Mental health is scary. At least it is made out to be terrifying. Often times I discuss with my clients their ability to discuss medical diagnoses with family and friends. How quick would you be to share with your best friends or your parents that you were diagnosed with cancer? What about telling your spouse you have diabetes? High blood pressure? High cholesterol? Many would answer quickly with, “well of course I would tell them, they care about me and would want to be there for me.” So then I pose the question that I am sure you all can guess, “then why can you not say you struggle with anxiety, depression, or any other diagnosis?” It is a fairly simple question when posed in that context and it causes one to consider the guilt and shame behind their mental health.
The only way mental health can begin to be a normal part of the conversation is if it becomes a normal part of the conversation. What would our world look like today if we discussed our mental health symptoms as easily as we do our medical ones at a primary care doctor check up? What is the shame and guilt that you carrying? Is it self-imposed or has it been engrained in you from your parents or grandparents? Mental health does not need to continue to be as taboo as it is, but the change begins with you own language about yourself.

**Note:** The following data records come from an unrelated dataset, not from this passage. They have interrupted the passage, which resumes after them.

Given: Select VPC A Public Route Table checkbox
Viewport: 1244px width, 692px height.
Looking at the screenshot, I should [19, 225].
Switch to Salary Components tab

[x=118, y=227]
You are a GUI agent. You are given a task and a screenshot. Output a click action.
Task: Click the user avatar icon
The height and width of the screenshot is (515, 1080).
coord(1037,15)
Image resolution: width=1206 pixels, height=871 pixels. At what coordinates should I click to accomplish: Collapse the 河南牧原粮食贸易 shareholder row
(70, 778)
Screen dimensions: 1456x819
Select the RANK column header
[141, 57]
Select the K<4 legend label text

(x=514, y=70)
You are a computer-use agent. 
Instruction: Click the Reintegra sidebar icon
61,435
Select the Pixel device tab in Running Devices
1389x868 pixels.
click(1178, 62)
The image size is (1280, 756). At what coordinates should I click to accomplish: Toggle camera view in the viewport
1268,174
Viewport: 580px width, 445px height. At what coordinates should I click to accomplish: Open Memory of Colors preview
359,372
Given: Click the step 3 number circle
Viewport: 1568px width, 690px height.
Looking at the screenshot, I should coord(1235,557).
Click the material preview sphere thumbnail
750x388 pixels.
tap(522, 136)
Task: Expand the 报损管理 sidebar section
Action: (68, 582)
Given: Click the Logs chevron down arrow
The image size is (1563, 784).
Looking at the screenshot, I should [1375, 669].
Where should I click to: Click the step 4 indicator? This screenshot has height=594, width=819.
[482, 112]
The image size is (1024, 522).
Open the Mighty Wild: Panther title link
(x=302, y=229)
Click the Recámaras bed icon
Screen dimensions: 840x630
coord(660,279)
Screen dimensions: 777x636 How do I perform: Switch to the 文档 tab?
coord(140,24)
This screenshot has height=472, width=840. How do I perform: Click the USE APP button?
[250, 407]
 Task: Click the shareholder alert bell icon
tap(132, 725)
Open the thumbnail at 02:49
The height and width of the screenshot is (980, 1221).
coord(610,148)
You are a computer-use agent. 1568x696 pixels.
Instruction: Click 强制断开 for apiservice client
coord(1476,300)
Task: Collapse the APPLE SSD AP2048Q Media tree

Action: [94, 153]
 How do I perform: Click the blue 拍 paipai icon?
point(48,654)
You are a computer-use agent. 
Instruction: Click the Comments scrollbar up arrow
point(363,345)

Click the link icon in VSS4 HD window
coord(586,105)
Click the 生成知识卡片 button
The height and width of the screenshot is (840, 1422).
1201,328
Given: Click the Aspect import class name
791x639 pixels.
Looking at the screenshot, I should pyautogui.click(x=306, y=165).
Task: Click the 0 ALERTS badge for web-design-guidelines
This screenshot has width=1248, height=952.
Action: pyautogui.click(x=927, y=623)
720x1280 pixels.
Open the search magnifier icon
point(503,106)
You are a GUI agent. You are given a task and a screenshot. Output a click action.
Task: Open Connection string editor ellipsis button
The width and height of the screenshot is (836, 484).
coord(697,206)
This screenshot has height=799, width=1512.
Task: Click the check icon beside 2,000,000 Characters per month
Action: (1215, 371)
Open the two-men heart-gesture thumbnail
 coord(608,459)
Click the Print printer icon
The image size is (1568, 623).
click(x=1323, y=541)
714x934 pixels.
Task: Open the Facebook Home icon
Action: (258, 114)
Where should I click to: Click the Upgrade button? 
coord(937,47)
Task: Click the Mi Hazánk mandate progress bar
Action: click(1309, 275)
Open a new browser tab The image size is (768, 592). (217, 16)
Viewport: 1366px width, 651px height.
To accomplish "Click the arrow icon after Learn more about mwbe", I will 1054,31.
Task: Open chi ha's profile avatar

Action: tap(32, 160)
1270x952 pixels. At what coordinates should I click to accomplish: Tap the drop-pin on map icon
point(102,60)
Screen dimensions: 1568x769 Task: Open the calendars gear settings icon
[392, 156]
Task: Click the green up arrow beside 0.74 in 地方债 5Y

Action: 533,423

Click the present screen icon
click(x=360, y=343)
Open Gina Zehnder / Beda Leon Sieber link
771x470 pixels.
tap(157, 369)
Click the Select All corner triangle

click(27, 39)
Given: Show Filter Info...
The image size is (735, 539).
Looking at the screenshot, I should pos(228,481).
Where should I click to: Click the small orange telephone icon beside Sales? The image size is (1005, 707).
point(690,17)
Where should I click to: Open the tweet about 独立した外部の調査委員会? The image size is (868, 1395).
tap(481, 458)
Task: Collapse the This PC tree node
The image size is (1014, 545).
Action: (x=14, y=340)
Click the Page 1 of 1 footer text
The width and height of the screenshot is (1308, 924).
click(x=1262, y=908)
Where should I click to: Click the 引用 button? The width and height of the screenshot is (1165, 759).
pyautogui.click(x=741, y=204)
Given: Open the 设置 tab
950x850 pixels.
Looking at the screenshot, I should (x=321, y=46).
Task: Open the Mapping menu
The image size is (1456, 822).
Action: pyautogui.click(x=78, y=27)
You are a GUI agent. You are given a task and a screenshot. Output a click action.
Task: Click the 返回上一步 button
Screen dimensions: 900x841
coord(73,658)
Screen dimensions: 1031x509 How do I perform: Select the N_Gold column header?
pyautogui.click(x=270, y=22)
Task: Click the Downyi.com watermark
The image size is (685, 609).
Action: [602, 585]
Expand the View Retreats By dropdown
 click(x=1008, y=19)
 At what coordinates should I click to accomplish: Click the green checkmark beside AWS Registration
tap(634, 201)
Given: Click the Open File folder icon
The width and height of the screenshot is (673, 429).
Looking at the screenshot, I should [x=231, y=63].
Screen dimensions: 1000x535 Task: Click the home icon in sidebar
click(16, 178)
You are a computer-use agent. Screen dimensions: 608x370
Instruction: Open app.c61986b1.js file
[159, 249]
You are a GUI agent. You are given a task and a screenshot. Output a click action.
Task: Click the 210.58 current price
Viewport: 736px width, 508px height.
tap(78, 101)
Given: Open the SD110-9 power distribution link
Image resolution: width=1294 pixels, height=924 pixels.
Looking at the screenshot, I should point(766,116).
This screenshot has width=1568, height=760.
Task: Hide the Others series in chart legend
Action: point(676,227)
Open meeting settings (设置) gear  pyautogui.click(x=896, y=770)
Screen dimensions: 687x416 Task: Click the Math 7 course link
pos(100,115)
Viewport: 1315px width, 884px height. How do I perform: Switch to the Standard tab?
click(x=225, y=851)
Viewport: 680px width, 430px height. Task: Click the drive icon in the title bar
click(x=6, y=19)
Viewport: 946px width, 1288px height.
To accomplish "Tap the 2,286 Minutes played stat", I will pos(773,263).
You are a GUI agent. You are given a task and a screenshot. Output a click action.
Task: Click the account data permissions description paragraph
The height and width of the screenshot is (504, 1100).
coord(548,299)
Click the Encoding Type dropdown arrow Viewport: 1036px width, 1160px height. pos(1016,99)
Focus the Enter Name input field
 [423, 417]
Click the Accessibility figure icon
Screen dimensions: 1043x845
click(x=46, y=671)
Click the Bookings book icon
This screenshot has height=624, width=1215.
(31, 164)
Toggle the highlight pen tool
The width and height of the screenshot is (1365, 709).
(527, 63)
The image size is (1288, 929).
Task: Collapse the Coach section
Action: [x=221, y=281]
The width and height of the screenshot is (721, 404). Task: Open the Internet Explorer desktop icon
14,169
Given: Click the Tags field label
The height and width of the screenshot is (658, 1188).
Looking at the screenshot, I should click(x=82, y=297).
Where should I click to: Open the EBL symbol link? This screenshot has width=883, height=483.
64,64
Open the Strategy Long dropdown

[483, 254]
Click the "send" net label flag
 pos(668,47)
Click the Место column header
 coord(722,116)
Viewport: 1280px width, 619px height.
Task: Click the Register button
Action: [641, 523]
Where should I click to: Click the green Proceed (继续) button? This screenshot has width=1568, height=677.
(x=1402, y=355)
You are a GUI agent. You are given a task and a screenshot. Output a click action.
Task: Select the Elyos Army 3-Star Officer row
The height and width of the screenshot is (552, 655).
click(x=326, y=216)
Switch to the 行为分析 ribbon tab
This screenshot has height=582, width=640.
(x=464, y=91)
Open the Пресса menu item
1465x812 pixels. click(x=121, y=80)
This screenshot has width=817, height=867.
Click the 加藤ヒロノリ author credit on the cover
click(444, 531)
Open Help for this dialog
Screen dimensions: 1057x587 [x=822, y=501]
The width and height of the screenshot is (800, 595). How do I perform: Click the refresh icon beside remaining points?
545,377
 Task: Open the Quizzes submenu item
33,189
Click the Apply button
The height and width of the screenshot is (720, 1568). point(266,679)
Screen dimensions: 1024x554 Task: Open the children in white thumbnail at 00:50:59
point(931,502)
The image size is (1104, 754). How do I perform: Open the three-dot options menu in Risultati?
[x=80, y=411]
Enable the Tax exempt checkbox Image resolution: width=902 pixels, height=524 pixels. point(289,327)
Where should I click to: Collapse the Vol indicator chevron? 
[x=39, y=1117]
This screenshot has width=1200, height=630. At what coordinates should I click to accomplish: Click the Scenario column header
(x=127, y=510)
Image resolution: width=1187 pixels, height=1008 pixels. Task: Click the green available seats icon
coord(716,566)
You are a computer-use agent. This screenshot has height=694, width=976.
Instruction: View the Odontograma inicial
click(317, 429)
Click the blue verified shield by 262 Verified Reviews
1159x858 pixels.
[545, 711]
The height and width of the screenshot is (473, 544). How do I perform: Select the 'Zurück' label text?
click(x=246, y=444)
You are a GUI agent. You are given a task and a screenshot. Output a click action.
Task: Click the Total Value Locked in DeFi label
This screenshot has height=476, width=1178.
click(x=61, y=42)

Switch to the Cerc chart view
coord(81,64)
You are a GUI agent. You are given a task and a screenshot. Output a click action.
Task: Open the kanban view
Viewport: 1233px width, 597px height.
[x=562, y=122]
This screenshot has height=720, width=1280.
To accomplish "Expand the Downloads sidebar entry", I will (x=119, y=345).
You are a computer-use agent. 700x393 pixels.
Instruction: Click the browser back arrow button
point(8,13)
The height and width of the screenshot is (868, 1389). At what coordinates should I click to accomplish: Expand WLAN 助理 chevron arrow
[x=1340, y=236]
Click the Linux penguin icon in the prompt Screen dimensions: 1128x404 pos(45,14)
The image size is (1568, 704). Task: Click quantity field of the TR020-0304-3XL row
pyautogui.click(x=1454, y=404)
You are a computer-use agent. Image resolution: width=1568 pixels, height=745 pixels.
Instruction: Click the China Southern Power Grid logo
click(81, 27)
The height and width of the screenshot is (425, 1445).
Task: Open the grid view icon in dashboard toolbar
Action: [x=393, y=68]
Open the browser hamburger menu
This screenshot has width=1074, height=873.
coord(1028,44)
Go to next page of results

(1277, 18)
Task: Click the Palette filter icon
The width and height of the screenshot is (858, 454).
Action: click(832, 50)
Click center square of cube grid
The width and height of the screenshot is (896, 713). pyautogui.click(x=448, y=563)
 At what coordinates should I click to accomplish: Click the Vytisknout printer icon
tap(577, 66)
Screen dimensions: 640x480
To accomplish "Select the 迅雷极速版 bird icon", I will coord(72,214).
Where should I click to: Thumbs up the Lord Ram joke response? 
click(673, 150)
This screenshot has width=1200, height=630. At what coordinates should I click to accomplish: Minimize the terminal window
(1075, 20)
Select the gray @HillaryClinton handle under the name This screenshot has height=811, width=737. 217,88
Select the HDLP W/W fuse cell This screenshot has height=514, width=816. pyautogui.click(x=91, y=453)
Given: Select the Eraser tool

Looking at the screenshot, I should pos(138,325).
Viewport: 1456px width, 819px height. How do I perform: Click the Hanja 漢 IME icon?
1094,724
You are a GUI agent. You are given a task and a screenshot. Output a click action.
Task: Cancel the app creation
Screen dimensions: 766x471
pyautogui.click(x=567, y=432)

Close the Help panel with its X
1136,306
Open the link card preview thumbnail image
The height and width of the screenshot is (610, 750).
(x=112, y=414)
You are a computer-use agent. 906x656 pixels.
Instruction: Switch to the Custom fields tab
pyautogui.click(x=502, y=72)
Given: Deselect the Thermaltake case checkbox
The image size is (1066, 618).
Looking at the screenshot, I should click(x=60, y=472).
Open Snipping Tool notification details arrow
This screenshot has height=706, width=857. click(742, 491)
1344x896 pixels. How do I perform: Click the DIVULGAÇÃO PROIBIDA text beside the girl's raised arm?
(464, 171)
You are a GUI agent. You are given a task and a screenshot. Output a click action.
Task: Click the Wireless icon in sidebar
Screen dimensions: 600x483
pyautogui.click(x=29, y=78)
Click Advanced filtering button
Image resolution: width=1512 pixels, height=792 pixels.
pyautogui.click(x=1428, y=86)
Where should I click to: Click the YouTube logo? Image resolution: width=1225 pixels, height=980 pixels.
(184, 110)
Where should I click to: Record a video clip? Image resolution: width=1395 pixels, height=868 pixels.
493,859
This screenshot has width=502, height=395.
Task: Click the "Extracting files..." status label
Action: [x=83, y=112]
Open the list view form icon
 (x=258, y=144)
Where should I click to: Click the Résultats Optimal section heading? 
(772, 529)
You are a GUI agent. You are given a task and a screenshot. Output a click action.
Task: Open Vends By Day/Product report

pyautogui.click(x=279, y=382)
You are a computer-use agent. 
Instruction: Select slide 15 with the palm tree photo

You can admit what you are struggling through. You do not have to keep it inside. The more you talk about it, the less scary it becomes, the less power it has, and the more you are able to see your own strength. Most importantly, do not be afraid of yourself. What you admit may be scary at first, but facing it offers so much more than you can imagine.
Steps you can take to own your mental health:
1. Write a letter to yourself from your future self, owning your diagnosis with confidence.
2. Write a letter to your best friend as if they just shared their own mental health with you, now read it back as if you are speaking to yourself.
3.Practice saying your diagnosis out loud multiple times in a row; each time it has less power.
4. Write your diagnosis on a piece of paper, now burn it.
5. Google celebrities living with your diagnosis. Use caution with those who have taken their own life; suicide is a permanent solution to a temporary problem.
6. Seek mental health treatment from a local professional, the results will be liberating.